Aucune solution alternative dans un cas sur cinq
« Plus révélateur encore du danger des pénuries, 12% des producteurs orientent les professionnels de santé vers des solutions de derniers recours, comme la diminution de la posologie. » Et dans près d’un cas sur cinq (18%), professionnels de santé et patients sont laissés sans aucune solution alternative. « Un report voire une annulation de traitement peut avoir des conséquences médicales lourdes, et accroît les risques de décès », souligne l’étude. Que choisir cite en appui la modification du protocole de traitement de la maladie de Hodgkin (forme de cancer du système lymphatique) : en 2009, la rupture de stock du médicament anciennement utilisé a entraîné « une baisse du taux de survie à deux ans (75% contre 88%), avec une chute à 60% dès la deuxième année passée ».

La « coupable avidité » dont font preuve les laboratoires dans leur processus de production et d’approvisionnement est dénoncée : ces pénuries ne touchent en effet que rarement les molécules récentes les plus onéreuses. Sur la liste des 140 médicaments signalés en rupture de stock et en tension d’approvisionnement par l’ANSM au 15 juillet, les traitements indisponibles sont prioritairement des produits anciens (75% sont commercialisés depuis plus de vingt ans) et peu coûteux (les trois quarts coûtant moins de 25 euros et un quart moins de 4 euros). Les industriels semblent faire le choix de la rentabilité. 16% des pénuries résultent d’arrêts de commercialisation, « cause parfaitement prévisible par les industriels, et liée à leur manque d’intérêt économique pour certains médicaments ». 37% sont liées aux difficultés d’approvisionnement en principes actifs. Une « conséquence des choix économiques des industriels » : 80% des principes actifs de médicaments proviennent d’un pays hors de l’Union européenne contre 20% il y a trente ans, selon l’EMA (Agence européenne du médicament).

Réponse « lacunaire » des pouvoirs publics
La réponse des pouvoirs publics est par ailleurs « lacunaire », pointe Que choisir. Seules deux sanctions aux « montants ridicules » ont été prononcées par l’ANSM pour rupture de stock contre des laboratoires l’an dernier (830 et 5 807 euros).
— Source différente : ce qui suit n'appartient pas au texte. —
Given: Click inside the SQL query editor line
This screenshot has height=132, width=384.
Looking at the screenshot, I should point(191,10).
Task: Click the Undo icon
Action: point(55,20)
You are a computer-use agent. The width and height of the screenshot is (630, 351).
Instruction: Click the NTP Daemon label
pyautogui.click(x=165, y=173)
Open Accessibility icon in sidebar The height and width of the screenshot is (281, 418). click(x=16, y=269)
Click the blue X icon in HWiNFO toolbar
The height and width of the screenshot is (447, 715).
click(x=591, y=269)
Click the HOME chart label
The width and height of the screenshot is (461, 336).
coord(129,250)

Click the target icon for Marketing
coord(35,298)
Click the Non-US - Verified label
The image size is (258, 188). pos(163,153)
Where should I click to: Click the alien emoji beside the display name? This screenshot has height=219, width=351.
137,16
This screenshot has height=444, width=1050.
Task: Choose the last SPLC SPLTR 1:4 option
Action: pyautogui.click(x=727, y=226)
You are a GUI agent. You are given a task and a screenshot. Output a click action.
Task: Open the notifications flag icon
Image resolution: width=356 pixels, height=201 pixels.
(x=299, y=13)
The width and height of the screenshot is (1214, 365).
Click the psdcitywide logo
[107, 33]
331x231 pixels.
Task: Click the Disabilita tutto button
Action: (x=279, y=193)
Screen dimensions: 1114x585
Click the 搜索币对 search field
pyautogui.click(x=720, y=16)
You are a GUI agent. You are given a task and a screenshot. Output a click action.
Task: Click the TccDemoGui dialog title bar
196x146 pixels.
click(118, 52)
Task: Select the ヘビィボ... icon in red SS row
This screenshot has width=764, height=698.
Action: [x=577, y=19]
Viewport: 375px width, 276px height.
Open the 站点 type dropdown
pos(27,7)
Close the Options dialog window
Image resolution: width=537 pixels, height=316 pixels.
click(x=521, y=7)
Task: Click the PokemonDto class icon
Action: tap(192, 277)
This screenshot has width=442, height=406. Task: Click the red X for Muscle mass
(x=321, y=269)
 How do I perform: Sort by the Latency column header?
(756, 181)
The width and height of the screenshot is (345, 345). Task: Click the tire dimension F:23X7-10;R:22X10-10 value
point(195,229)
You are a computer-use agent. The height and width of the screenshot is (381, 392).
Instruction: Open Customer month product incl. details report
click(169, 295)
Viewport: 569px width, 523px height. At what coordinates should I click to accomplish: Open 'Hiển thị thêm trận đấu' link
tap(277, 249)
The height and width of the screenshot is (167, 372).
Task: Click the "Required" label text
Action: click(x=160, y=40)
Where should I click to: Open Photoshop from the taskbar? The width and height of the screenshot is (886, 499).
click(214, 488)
Alors que les sénateurs débattent du projet de budget de la sécurité sociale pour 2021, l’UFC-Que choisir propose une série de mesures, dont un renforcement des sanctions envers les laboratoires mais aussi l’obligation pour ces derniers de constituer « des stocks suffisants pour répondre aux besoins des usagers du système de santé pour l’ensemble des médicaments d’intérêt thérapeutique majeur ». Elle réclame par ailleurs le développement d’une production publique de médicaments, « à même d’assurer la fabrication continue de ceux délaissés par les laboratoires ». L’association réclame également que les relocalisations d’entreprises grâce à des financements publics « ne concernent que des médicaments d’intérêt thérapeutique majeur, et prioritairement les plus anciens et concernés par des pénuries récurrentes ».